Problem Statement
Diagonal Traverse
You are given a grid of numbers with m rows and n columns. We call this a matrix, which is just a fancy word for a rectangle of numbers laid out in rows and columns. Your job is to read out every number, but not row by row. Instead you read along the diagonals, and you zig-zag. The first diagonal goes up and to the right, the next goes down and to the left, then up-right again, and so on. Think of it like walking up a staircase, then back down the next one, then up again. The whole trick is this: keep track of which way you are heading, and when you bump into a wall (the edge of the grid), turn and start the next diagonal.
Signals to notice
Brute force first
No simpler alternative — traversal IS the task. The challenge is getting the boundary logic right. That direct path helps you understand the question, but it tends to treat every possibility as brand new instead of learning from earlier steps.
The key insight
Iterate through 2*(m+n-1)-1 diagonals. Odd diagonals go up-right, even go down-left (or vice versa). For each diagonal, compute start position and traverse until out of bounds. The goal is not to be clever for its own sake, but to remember the one relationship that keeps the solution grounded as you move forward.
Trace it on mat=[[1,2,3],[4,5,6],[7,8,9]] (m=3, n=3)

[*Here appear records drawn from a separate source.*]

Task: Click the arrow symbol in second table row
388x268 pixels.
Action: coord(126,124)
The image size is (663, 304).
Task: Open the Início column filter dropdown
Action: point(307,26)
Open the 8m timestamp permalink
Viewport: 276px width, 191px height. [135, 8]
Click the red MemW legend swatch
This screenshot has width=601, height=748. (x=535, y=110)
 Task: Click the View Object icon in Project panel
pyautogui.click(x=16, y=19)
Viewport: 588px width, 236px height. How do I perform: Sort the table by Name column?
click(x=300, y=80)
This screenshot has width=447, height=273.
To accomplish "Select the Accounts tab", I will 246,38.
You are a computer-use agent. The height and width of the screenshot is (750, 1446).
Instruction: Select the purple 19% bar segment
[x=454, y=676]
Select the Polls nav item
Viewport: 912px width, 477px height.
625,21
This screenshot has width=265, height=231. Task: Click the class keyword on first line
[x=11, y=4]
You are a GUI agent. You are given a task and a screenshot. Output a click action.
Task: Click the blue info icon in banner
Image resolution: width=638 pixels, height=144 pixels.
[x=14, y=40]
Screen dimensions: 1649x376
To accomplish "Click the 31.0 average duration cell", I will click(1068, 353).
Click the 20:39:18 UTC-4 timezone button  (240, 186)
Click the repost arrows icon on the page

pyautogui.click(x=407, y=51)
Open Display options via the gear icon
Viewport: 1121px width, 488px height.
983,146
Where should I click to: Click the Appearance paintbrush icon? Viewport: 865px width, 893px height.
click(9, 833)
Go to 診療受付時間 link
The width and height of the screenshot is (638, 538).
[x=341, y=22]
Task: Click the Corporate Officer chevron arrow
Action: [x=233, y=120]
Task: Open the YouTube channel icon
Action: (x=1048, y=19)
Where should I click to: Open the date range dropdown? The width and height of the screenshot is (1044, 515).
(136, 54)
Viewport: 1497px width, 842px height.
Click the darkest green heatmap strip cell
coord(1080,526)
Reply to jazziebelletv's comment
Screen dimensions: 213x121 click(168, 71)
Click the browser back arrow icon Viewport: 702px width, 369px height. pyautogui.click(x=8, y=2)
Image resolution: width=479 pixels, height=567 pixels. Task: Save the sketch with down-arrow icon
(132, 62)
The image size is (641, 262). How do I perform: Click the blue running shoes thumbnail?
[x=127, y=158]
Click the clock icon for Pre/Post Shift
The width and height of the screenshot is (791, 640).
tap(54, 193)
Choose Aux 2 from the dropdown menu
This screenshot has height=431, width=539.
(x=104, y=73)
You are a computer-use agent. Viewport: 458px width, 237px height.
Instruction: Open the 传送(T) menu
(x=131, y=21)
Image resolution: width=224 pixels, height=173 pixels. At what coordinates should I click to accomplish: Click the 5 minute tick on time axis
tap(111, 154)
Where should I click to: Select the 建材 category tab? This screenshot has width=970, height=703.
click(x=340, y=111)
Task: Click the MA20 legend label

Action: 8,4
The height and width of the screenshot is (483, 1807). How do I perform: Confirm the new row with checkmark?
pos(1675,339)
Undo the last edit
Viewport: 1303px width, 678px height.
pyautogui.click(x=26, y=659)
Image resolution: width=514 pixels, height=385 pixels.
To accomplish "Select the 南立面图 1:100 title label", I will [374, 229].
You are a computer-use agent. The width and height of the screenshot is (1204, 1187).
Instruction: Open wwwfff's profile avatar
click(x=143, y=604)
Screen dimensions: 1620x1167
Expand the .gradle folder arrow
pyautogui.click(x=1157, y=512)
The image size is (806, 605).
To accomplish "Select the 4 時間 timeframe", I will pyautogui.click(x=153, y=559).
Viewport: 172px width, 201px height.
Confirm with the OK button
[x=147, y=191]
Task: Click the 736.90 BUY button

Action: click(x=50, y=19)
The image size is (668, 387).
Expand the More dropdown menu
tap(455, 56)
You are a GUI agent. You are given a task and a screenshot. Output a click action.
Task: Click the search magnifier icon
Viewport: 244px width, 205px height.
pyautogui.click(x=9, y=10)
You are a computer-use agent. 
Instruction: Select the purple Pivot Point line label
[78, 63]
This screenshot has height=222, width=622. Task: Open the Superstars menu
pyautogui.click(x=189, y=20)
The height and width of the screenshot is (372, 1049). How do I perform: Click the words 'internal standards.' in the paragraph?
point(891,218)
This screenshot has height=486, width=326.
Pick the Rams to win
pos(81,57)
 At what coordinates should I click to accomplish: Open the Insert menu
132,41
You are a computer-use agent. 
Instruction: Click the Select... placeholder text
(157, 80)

start r=0,c=0,up=T | emit mat[0][0]=1 | r==0 so c=1, up=F r=0,c=1,up=F | emit mat[0][1]=2 | interior so r=1,c=0 r=1,c=0,up=F | emit mat[1][0]=4 | c==0 so r=2, up=T r=2,c=0,up=T | emit mat[2][0]=7 | interior so r=1,c=1 r=1,c=1,up=T | emit mat[1][1]=5 | interior so r=0,c=2 r=0,c=2,up=T | emit mat[0][2]=3 | c==n-1 so r=1, up=F r=1,c=2,up=F | emit mat[1][2]=6 | interior so r=2,c=1 r=2,c=1,up=F | emit mat[2][1]=8 | r==m-1 so c=2, up=T; then emit mat[2][2]=9 (loop ends) return [1,2,4,7,5,3,6,8,9]
What must stay true
There are m+n-1 diagonals. Elements on the same diagonal share the property that row+col is constant. The direction alternates with each diagonal. If that remains true after every update, the rest of the reasoning has a stable place to stand.
Shape of the loop
r, c, going_up = 0, 0, true repeat m*n times: emit mat[r][c] if going_up: c==n-1 ? (r++, flip) : r==0 ? (c++, flip) : (r--, c++) else: r==m-1 ? (c++, flip) : c==0 ? (r++, flip) : (r++, c--)
Pseudocode only — the full worked solution lives in the Solution tab.
Easy way to go wrong
Getting the starting position wrong for each diagonal — when going up-right, start from the bottom-left of the diagonal. When going down-left, start from the top-right. The fix is usually to return to the meaning of each move, not just the steps themselves.